H.R. 1 is a sweeping bill with many popular and needed anti-corruption reforms. If passed, it would:
- END PARTISAN GERRYMANDERING: Make it so voters choose our politicians and not the other way around by stopping political parties from rigging elections through partisan gerrymandering.
- MAKE IT EASIER, NOT HARDER, TO VOTE: Improve access and ensure security in our voting system by implementing national automatic voter registration, stopping voter purging and reaffirming Congress' commitment to restore the Voting Rights Act.

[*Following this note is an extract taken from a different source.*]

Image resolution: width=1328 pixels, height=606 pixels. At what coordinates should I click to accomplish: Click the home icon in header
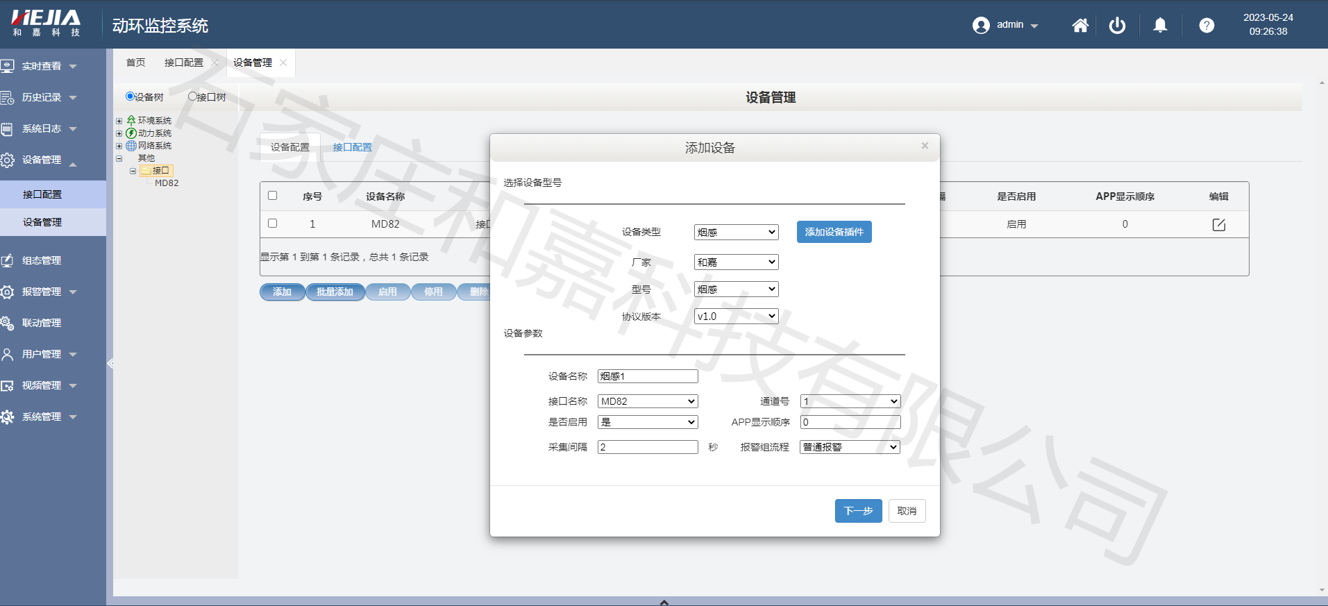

- END THE DOMINANCE OF BIG MONEY IN OUR POLITICS: That means guaranteed disclosure, empowering citizens and stronger oversight. All political organizations would be required to disclose their donors. A 21st century campaign finance system would be built to increase the power of small donors.
- ENSURE PUBLIC OFFICIALS WORK FOR THE PUBLIC INTEREST: H.R. 1 would stop conflicts of interest and improve ethics law enforcement by stopping members of Congress from serving on for-profit boards, limiting first class travel, and ending taxpayer-funded settlements for officeholders. It would also institute much stronger oversight of lobbyists and foreign agents.
As you can see, H.R. 1 is a large package of anti-corruption reforms that would significantly loosen the grip of corruption on our political system. And it includes reforms that are incredibly popular with American voters across the political spectrum.
So if all that is true, why are we saying it's unlikely to pass?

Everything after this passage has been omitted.